A stadium, known as the Estadio Guadalupano, is located in the district of San Martín de Porres, also in Lima, it is intended for physical culture and the practice of sports. It has two regulation size soccer fields, one of which has bleachers on the western side and an athletic track. In addition, it has a swimming pool and three sports slabs, dressing rooms, among other services.

==Asociación Guadalupana==
The Asociación Guadalupana is the official institution for the school's graduates.

In 1940, commemorating the first centennial of the school's foundation, the various classes met in the Campus Assembly Hall and under the presidency of Melitón Porras Osores, the various commissions that would shape the new institution were named. It was up to Francisco Tudela y Varela, a figure in Peruvian diplomacy, to preside over the organising commission of the association.
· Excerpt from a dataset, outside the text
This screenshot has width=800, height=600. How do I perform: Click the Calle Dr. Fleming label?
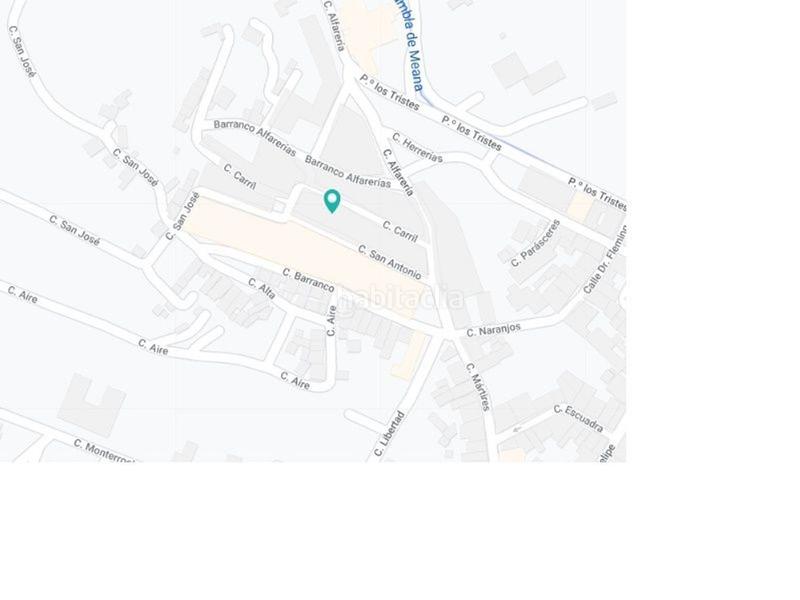(x=605, y=259)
An office was provisionally rented as headquarters, located in the Hidalgo Building No. 138 in the Plaza San Martín. The Association later moved to its new headquarters located at Calle Belén No. 1074, in the centre of the city of Lima. This mansion witnessed great civic-cultural and patriotic events attended by ministers of states, as well as presidents of the Republic, such as Dr. Manuel Prado y Ugarteche and the architect Fernando Belaúnde Terry.

The alumni association has its main headquarters on Alfonso Ugarte Avenue in Lima, just two blocks from the school. This new location was achieved thanks to the work of engineer Alejandro Bertello Bollati, class "G21" of 1921, who donated the aforementioned location, and who was lifelong president of the association. The premises were inaugurated in 1960 with the assistance of the President of the Republic, Manuel Prado Ugarteche. The association also officially has its Alumni branch in the United States of America, founded under the presidency of Dr. Pedro Ruiz.